Every record below, from the first line to the last, is to be set down again exactly.

● Records provided:
Start of Block
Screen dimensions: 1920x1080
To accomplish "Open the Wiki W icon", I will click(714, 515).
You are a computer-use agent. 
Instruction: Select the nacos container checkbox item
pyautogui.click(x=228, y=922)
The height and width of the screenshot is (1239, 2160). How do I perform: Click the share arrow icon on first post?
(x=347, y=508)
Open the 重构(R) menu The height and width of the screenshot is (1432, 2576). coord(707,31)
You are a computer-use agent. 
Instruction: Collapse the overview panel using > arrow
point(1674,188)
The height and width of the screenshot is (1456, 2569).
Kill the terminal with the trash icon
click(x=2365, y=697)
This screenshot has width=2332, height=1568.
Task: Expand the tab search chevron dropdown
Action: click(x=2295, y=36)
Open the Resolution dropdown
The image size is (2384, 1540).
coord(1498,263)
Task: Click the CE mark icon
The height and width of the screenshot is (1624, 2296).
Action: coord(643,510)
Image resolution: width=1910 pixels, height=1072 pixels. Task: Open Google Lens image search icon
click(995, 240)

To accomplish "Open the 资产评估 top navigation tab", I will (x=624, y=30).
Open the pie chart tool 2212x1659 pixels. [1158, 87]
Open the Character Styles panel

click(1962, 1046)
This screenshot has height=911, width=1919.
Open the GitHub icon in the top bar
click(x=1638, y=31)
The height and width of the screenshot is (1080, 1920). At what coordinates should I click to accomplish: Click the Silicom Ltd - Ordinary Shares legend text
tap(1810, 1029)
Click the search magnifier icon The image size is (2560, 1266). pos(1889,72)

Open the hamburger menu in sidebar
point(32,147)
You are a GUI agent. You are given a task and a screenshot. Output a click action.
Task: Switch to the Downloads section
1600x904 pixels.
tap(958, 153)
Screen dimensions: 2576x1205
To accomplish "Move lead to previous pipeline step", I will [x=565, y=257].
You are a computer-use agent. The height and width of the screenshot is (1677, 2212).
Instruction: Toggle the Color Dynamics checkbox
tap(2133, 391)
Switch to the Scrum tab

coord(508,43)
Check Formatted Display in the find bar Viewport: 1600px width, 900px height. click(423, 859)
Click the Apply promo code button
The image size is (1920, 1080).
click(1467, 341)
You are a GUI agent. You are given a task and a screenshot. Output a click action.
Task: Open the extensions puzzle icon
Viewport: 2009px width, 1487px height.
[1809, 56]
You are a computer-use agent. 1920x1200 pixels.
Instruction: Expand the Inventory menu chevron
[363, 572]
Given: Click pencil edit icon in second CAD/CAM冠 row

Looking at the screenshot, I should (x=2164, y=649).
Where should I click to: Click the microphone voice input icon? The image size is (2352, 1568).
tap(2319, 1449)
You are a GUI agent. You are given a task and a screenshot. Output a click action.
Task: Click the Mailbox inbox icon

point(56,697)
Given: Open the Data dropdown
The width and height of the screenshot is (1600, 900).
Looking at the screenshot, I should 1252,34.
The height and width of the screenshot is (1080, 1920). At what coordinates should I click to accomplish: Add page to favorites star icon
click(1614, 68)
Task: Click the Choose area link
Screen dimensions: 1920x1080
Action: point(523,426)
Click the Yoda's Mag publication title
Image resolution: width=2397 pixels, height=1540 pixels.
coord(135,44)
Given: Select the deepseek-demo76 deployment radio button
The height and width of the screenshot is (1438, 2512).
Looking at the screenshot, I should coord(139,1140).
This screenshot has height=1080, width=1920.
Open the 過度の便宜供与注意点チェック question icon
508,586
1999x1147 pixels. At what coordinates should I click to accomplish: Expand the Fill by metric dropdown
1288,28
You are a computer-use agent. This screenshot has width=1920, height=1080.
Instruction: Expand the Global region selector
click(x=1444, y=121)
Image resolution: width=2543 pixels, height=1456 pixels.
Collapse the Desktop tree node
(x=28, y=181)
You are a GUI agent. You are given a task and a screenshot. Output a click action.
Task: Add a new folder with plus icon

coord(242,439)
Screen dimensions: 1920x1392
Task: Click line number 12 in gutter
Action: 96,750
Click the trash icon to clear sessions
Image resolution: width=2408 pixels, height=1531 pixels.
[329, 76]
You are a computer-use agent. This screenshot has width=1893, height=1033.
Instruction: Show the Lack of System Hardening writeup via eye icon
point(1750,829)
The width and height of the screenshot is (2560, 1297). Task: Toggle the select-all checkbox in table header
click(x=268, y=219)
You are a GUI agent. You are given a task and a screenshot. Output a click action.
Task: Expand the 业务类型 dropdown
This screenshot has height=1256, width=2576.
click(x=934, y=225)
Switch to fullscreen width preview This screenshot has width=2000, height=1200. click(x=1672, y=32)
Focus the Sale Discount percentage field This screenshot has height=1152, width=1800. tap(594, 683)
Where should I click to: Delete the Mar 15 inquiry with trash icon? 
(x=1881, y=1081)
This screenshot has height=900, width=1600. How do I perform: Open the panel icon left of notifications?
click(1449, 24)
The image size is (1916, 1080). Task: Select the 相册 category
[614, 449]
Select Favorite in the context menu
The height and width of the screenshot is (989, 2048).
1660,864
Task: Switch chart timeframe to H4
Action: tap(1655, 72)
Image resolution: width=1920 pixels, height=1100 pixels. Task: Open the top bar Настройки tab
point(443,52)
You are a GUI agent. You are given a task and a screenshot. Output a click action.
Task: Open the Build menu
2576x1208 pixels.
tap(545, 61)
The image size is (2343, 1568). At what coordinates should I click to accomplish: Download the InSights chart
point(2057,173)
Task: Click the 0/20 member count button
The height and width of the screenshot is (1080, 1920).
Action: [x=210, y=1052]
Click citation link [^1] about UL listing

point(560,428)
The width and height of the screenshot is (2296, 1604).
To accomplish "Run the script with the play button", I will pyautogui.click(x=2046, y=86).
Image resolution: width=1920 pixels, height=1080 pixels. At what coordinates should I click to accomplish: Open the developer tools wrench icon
End of Block
● Solution for this task:
Screen dimensions: 1920x1080
To accomplish "Open the Wiki W icon", I will click(714, 515).
You are a computer-use agent. 
Instruction: Select the nacos container checkbox item
pyautogui.click(x=228, y=922)
The height and width of the screenshot is (1239, 2160). How do I perform: Click the share arrow icon on first post?
(x=347, y=508)
Open the 重构(R) menu The height and width of the screenshot is (1432, 2576). coord(707,31)
You are a computer-use agent. 
Instruction: Collapse the overview panel using > arrow
point(1674,188)
The height and width of the screenshot is (1456, 2569).
Kill the terminal with the trash icon
click(x=2365, y=697)
This screenshot has width=2332, height=1568.
Task: Expand the tab search chevron dropdown
Action: click(x=2295, y=36)
Open the Resolution dropdown
The image size is (2384, 1540).
coord(1498,263)
Task: Click the CE mark icon
The height and width of the screenshot is (1624, 2296).
Action: coord(643,510)
Image resolution: width=1910 pixels, height=1072 pixels. Task: Open Google Lens image search icon
click(995, 240)

To accomplish "Open the 资产评估 top navigation tab", I will (x=624, y=30).
Open the pie chart tool 2212x1659 pixels. [1158, 87]
Open the Character Styles panel

click(1962, 1046)
This screenshot has height=911, width=1919.
Open the GitHub icon in the top bar
click(x=1638, y=31)
The height and width of the screenshot is (1080, 1920). At what coordinates should I click to accomplish: Click the Silicom Ltd - Ordinary Shares legend text
tap(1810, 1029)
Click the search magnifier icon The image size is (2560, 1266). pos(1889,72)

Open the hamburger menu in sidebar
point(32,147)
You are a GUI agent. You are given a task and a screenshot. Output a click action.
Task: Switch to the Downloads section
1600x904 pixels.
tap(958, 153)
Screen dimensions: 2576x1205
To accomplish "Move lead to previous pipeline step", I will [x=565, y=257].
You are a computer-use agent. The height and width of the screenshot is (1677, 2212).
Instruction: Toggle the Color Dynamics checkbox
tap(2133, 391)
Switch to the Scrum tab

coord(508,43)
Check Formatted Display in the find bar Viewport: 1600px width, 900px height. click(423, 859)
Click the Apply promo code button
The image size is (1920, 1080).
click(1467, 341)
You are a GUI agent. You are given a task and a screenshot. Output a click action.
Task: Open the extensions puzzle icon
Viewport: 2009px width, 1487px height.
[1809, 56]
You are a computer-use agent. 1920x1200 pixels.
Instruction: Expand the Inventory menu chevron
[363, 572]
Given: Click pencil edit icon in second CAD/CAM冠 row

Looking at the screenshot, I should (x=2164, y=649).
Where should I click to: Click the microphone voice input icon? The image size is (2352, 1568).
tap(2319, 1449)
You are a GUI agent. You are given a task and a screenshot. Output a click action.
Task: Click the Mailbox inbox icon

point(56,697)
Given: Open the Data dropdown
The width and height of the screenshot is (1600, 900).
Looking at the screenshot, I should 1252,34.
The height and width of the screenshot is (1080, 1920). At what coordinates should I click to accomplish: Add page to favorites star icon
click(1614, 68)
Task: Click the Choose area link
Screen dimensions: 1920x1080
Action: point(523,426)
Click the Yoda's Mag publication title
Image resolution: width=2397 pixels, height=1540 pixels.
coord(135,44)
Given: Select the deepseek-demo76 deployment radio button
The height and width of the screenshot is (1438, 2512).
Looking at the screenshot, I should coord(139,1140).
This screenshot has height=1080, width=1920.
Open the 過度の便宜供与注意点チェック question icon
508,586
1999x1147 pixels. At what coordinates should I click to accomplish: Expand the Fill by metric dropdown
1288,28
You are a computer-use agent. This screenshot has width=1920, height=1080.
Instruction: Expand the Global region selector
click(x=1444, y=121)
Image resolution: width=2543 pixels, height=1456 pixels.
Collapse the Desktop tree node
(x=28, y=181)
You are a GUI agent. You are given a task and a screenshot. Output a click action.
Task: Add a new folder with plus icon

coord(242,439)
Screen dimensions: 1920x1392
Task: Click line number 12 in gutter
Action: 96,750
Click the trash icon to clear sessions
Image resolution: width=2408 pixels, height=1531 pixels.
[329, 76]
You are a computer-use agent. This screenshot has width=1893, height=1033.
Instruction: Show the Lack of System Hardening writeup via eye icon
point(1750,829)
The width and height of the screenshot is (2560, 1297). Task: Toggle the select-all checkbox in table header
click(x=268, y=219)
You are a GUI agent. You are given a task and a screenshot. Output a click action.
Task: Expand the 业务类型 dropdown
This screenshot has height=1256, width=2576.
click(x=934, y=225)
Switch to fullscreen width preview This screenshot has width=2000, height=1200. click(x=1672, y=32)
Focus the Sale Discount percentage field This screenshot has height=1152, width=1800. tap(594, 683)
Where should I click to: Delete the Mar 15 inquiry with trash icon? 
(x=1881, y=1081)
This screenshot has height=900, width=1600. How do I perform: Open the panel icon left of notifications?
click(1449, 24)
The image size is (1916, 1080). Task: Select the 相册 category
[614, 449]
Select Favorite in the context menu
The height and width of the screenshot is (989, 2048).
1660,864
Task: Switch chart timeframe to H4
Action: tap(1655, 72)
Image resolution: width=1920 pixels, height=1100 pixels. Task: Open the top bar Настройки tab
point(443,52)
You are a GUI agent. You are given a task and a screenshot. Output a click action.
Task: Open the Build menu
2576x1208 pixels.
tap(545, 61)
The image size is (2343, 1568). At what coordinates should I click to accomplish: Download the InSights chart
point(2057,173)
Task: Click the 0/20 member count button
The height and width of the screenshot is (1080, 1920).
Action: [x=210, y=1052]
Click citation link [^1] about UL listing

point(560,428)
The width and height of the screenshot is (2296, 1604).
To accomplish "Run the script with the play button", I will pyautogui.click(x=2046, y=86).
Image resolution: width=1920 pixels, height=1080 pixels. At what coordinates should I click to accomplish: Open the developer tools wrench icon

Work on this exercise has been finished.